EXERCISE AIM:
Copy out exactly, and only, the lines from the one containing "The height and" through the end of the entries. No pictures.
BEGIN EXTRACTED RECORDS
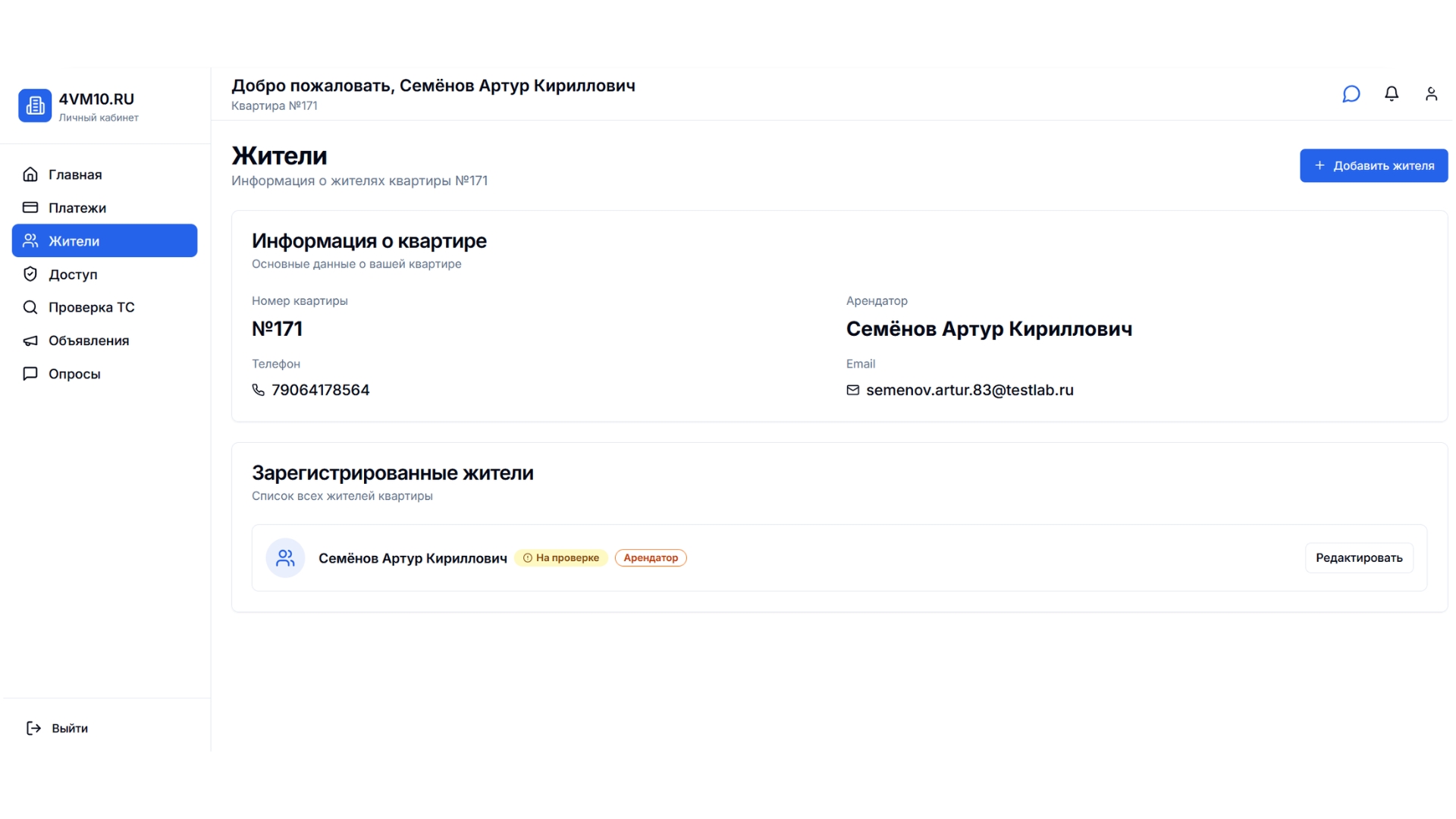
Task: Click the notifications bell icon
Action: 1392,93
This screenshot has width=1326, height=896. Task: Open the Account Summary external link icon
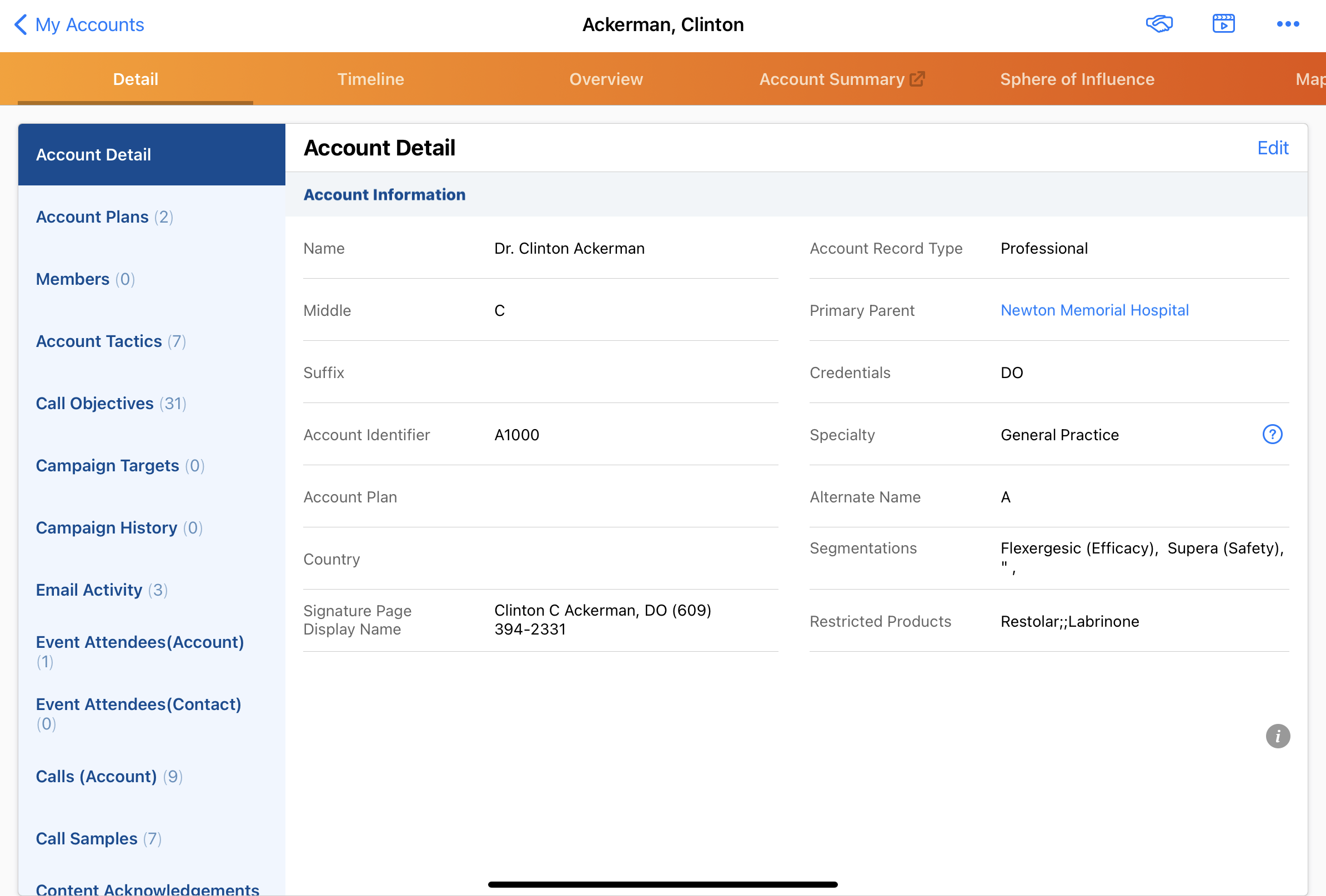click(x=917, y=79)
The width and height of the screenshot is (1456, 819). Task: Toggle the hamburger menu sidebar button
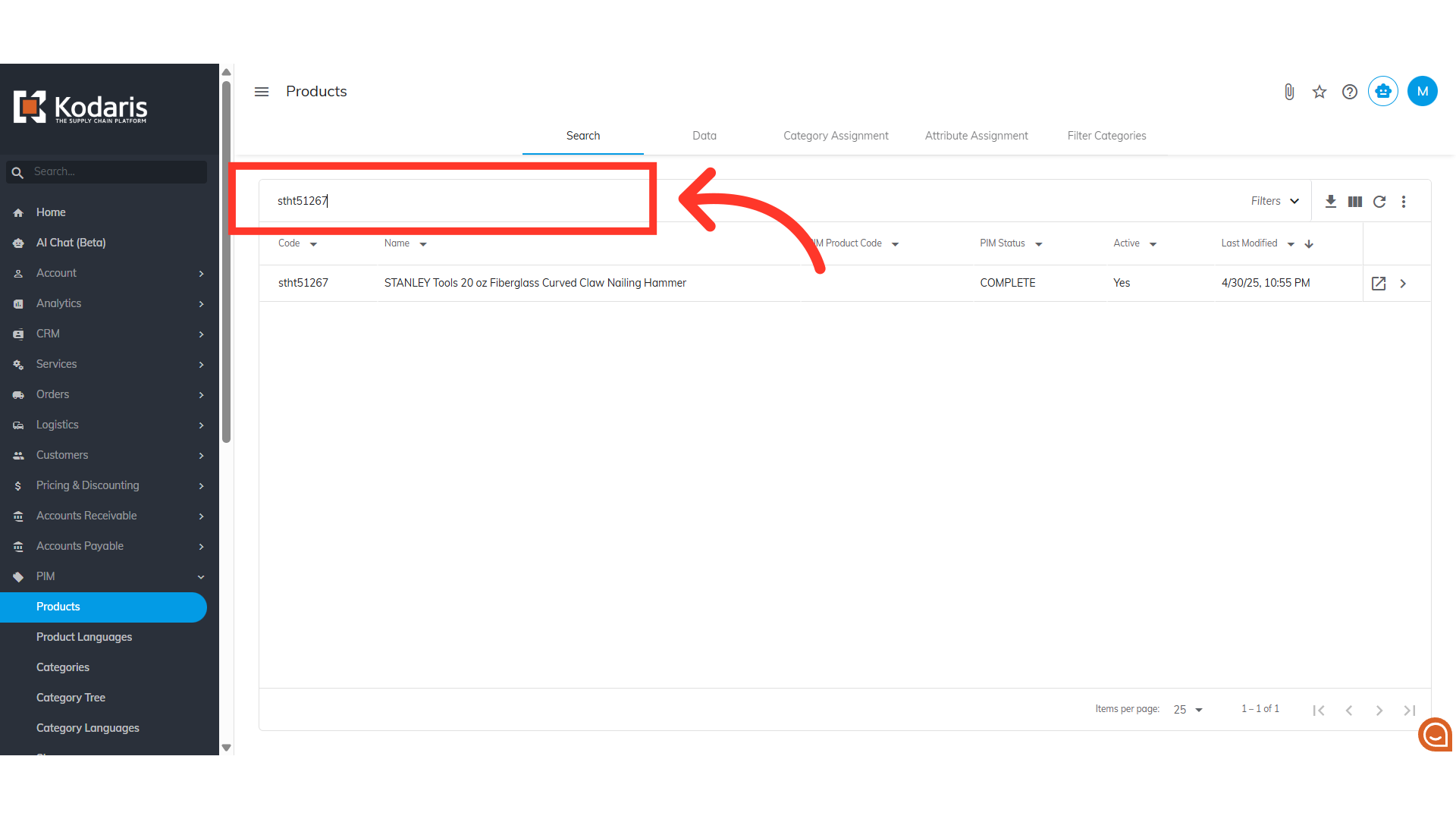[262, 92]
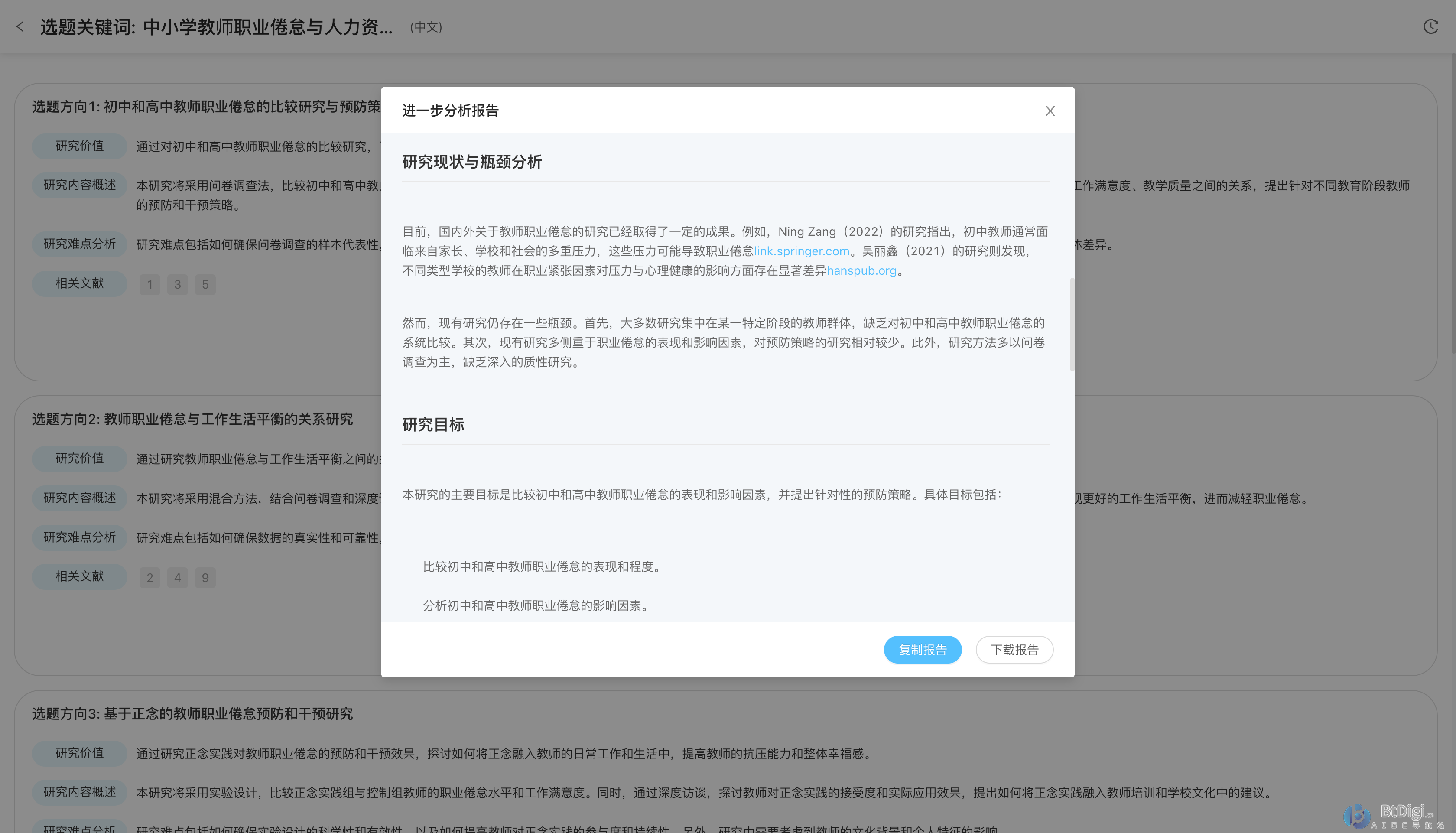
Task: Open reference 3 under 选题方向1 相关文献
Action: 177,284
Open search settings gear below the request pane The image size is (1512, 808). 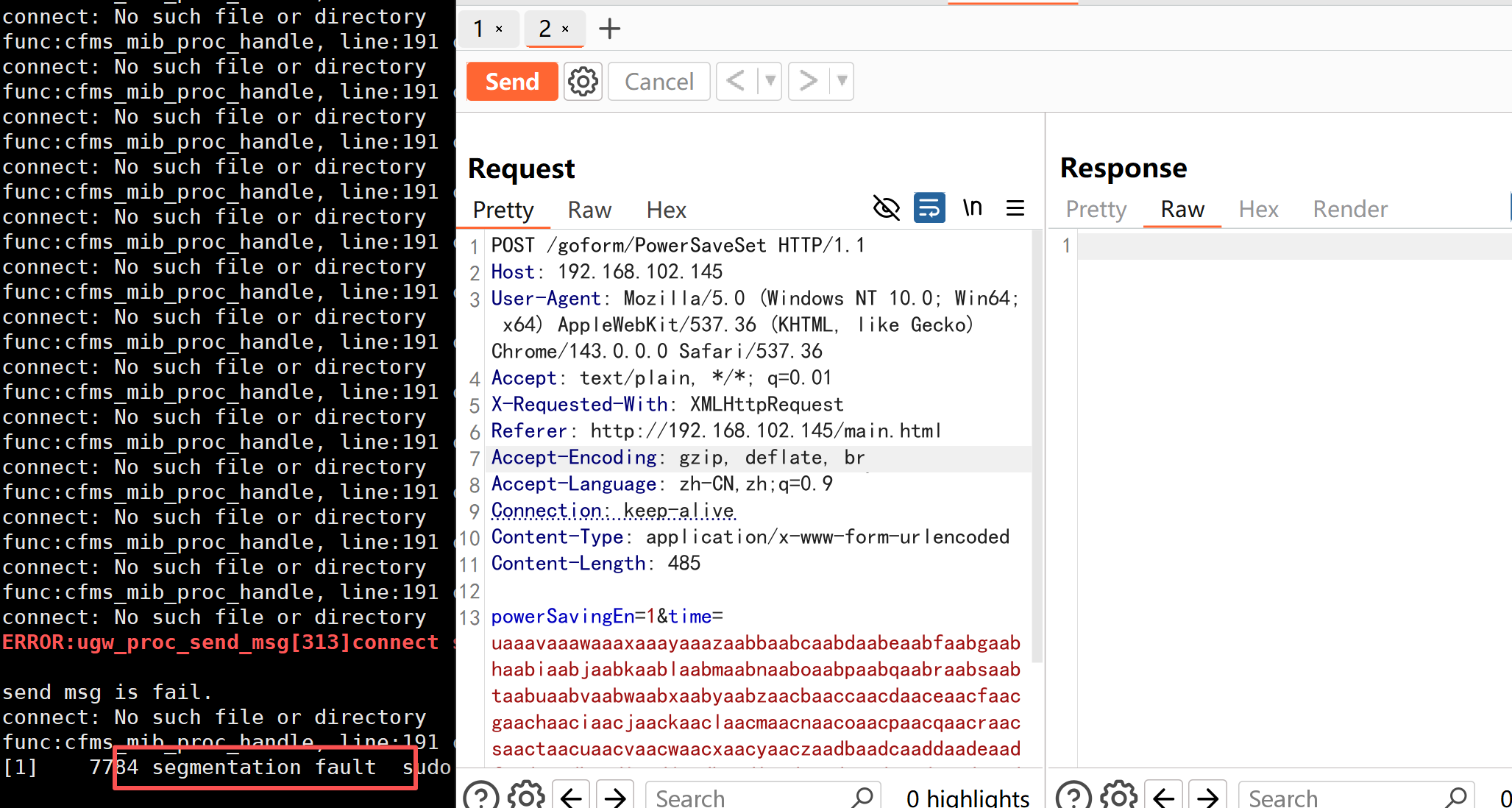tap(526, 796)
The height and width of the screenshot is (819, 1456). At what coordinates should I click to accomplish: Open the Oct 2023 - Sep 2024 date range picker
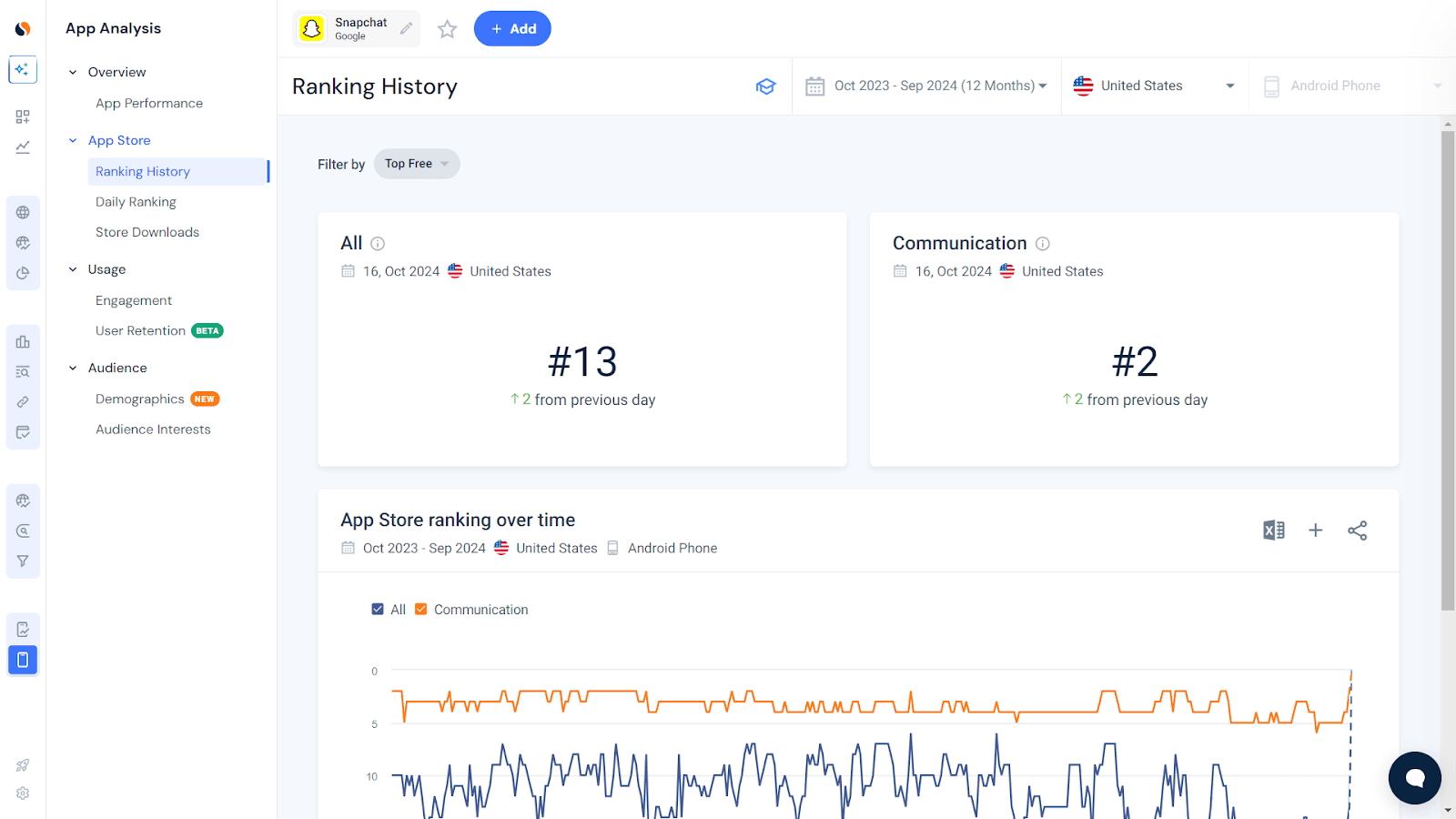[926, 86]
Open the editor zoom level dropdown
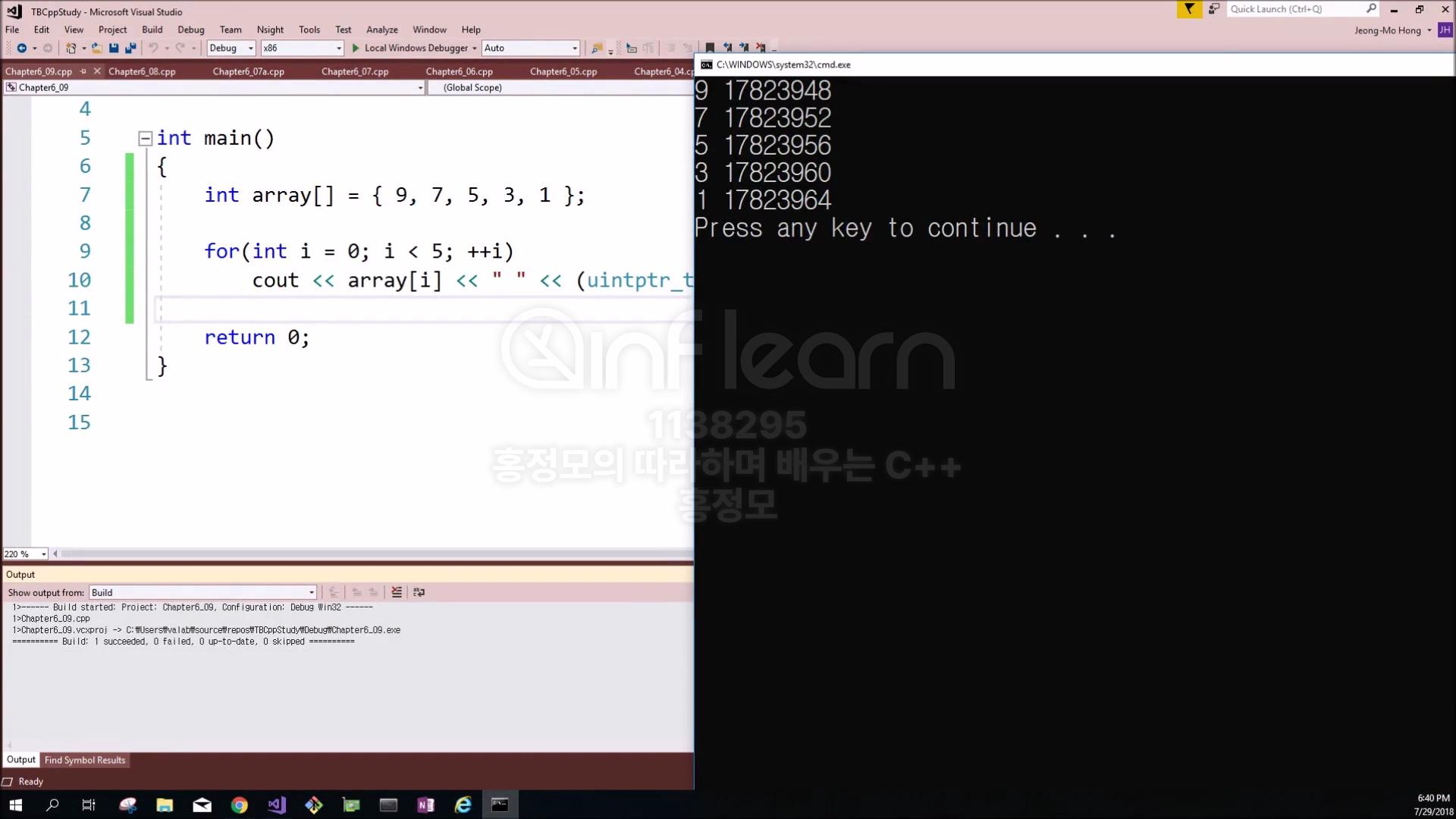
END EXTRACTED RECORDS
OUTPUT BELOW:
The height and width of the screenshot is (819, 1456). At what coordinates should I click to accomplish: Open the Oct 2023 - Sep 2024 date range picker
[926, 86]
Open the editor zoom level dropdown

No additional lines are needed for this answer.